Is "My PC really gets me" the new marketing slogan at TiVo (NASDAQ:TIVO)?

TiVo is teaming up with multimedia disc-burning software specialist Nero to put out Nero LiquidTV / TiVo PC next month, allowing computer users to have the same TiVo functionality on their systems as couch potatoes do with conventional digital video recorders for television.

Available for $199 with hardware goodies like a TiVo remote, tuner card, and wireless connectivity -- or $99 for the stand-alone software version -- a hit product would mean juicy, high-margin revenue streams in the future. The solution includes a year of TiVo service, but loyalists will have to be renewed annually at $99 a pop.

Why would consumers pay up when cheaper workarounds are plentiful? Well, this is a TiVo-branded solution, complete with TiVo's programming guides and patented usage features. Websites like Google's (NASDAQ:GOOG) YouTube, Hulu, and Joost have proven that consumers have warmed to online video. Now it's time to see if Aeron potatoes are willing to put their money where their mouths are.

Yes, it seems as if TiVo is going the wrong way here. Web streaming specialists like (NASDAQ:AMZN), Netflix (NASDAQ:NFLX), and Apple (NASDAQ:AAPL) have created hardware solutions to feed their Web streams into your home theater. Amazon's response, actually, is through TiVo. Netflix teamed up with Roku for its set-top gadget, while Apple tries to find a niche for its rare dud in Apple TV.

Is this a rare step back for TiVo? It has teamed up with popular websites to bring over PC features -- like streaming music through RealNetworks' (NASDAQ:RNWK) Rhapsody, playing YouTube clips, or going shopping with Amazon -- on TV, and now it wants to go back to the computer?

I don't think so. TiVo is still doing a growing number of cool things in the living room. It is leading the way in computing convergence. However, TiVo apparently realizes that the information superhighway goes both ways here. It wants to matter at both points in the migration journey.
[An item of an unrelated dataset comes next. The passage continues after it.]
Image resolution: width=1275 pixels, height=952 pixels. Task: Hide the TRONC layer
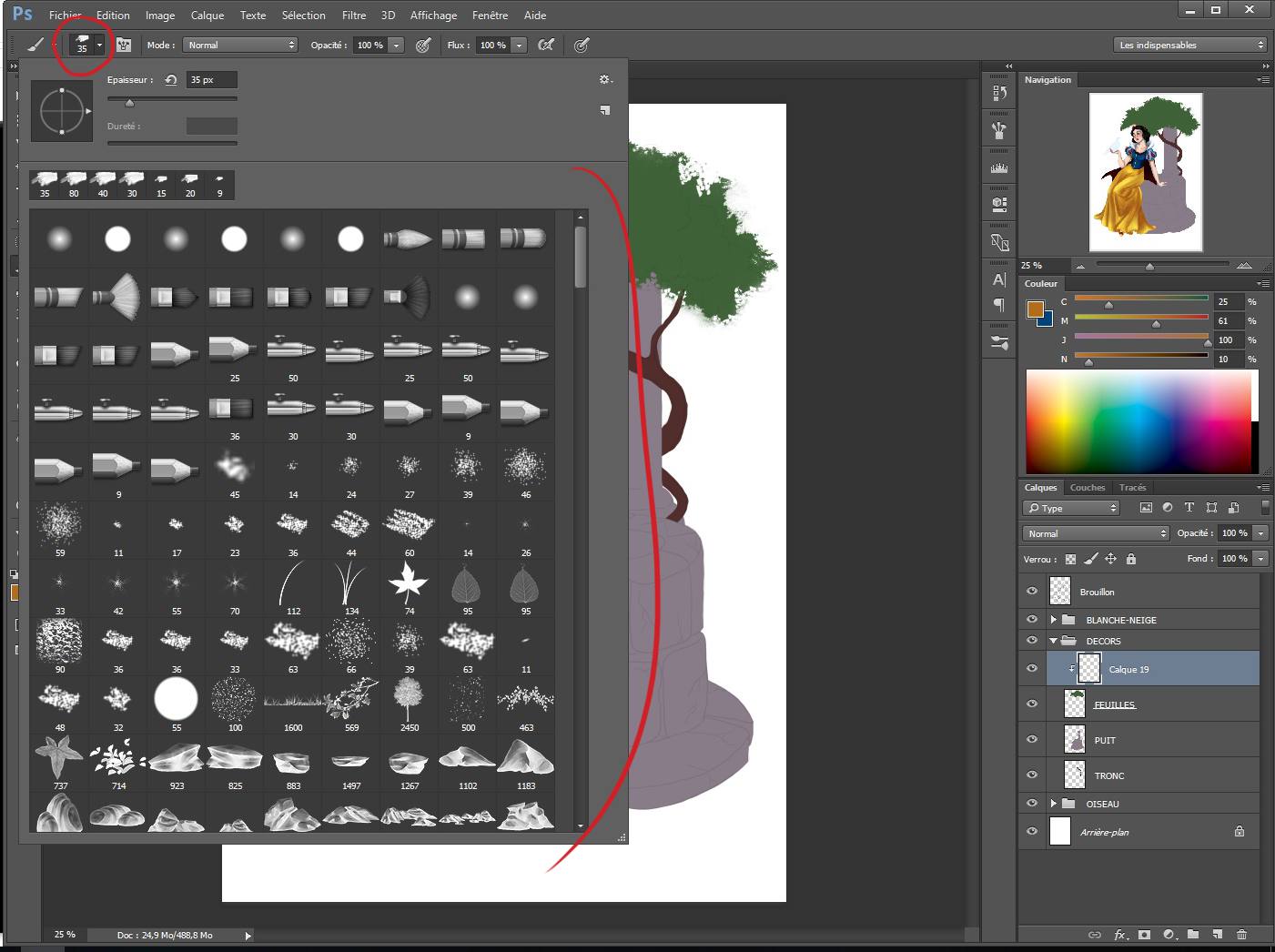pos(1032,775)
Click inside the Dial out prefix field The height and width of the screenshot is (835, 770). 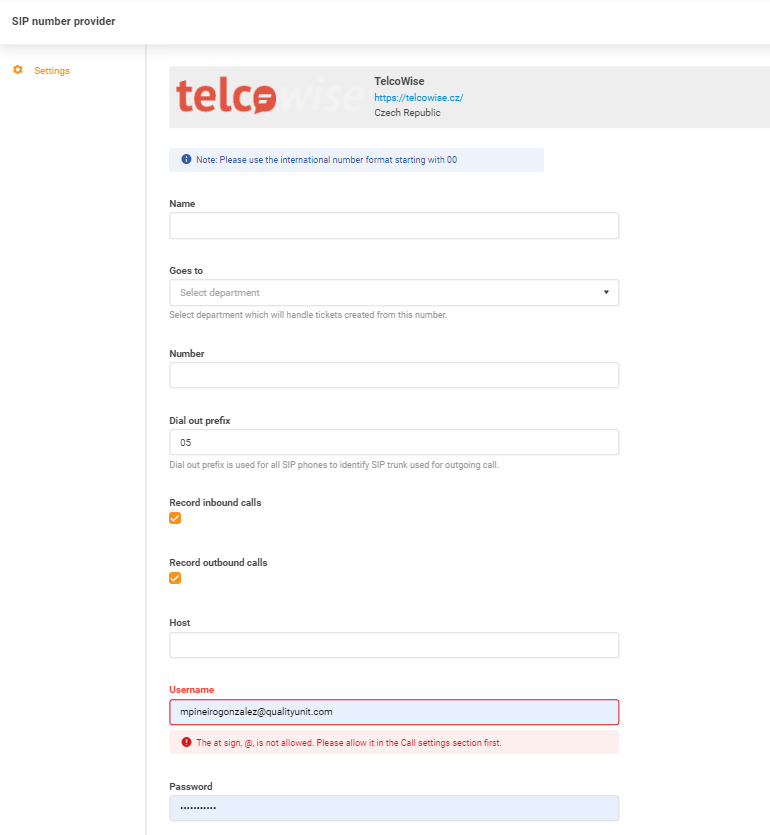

I'm not going to hold my breath on this. I think it will appeal to just a thin sliver of the computing audience. Tethering computer users to one more service contract also couldn't come at a worse time, given the soft economy. However, there's nothing wrong with TiVo attempting to grow in several directions at the same time. It may or may not "get me," but it does get the value of incremental revenue streams.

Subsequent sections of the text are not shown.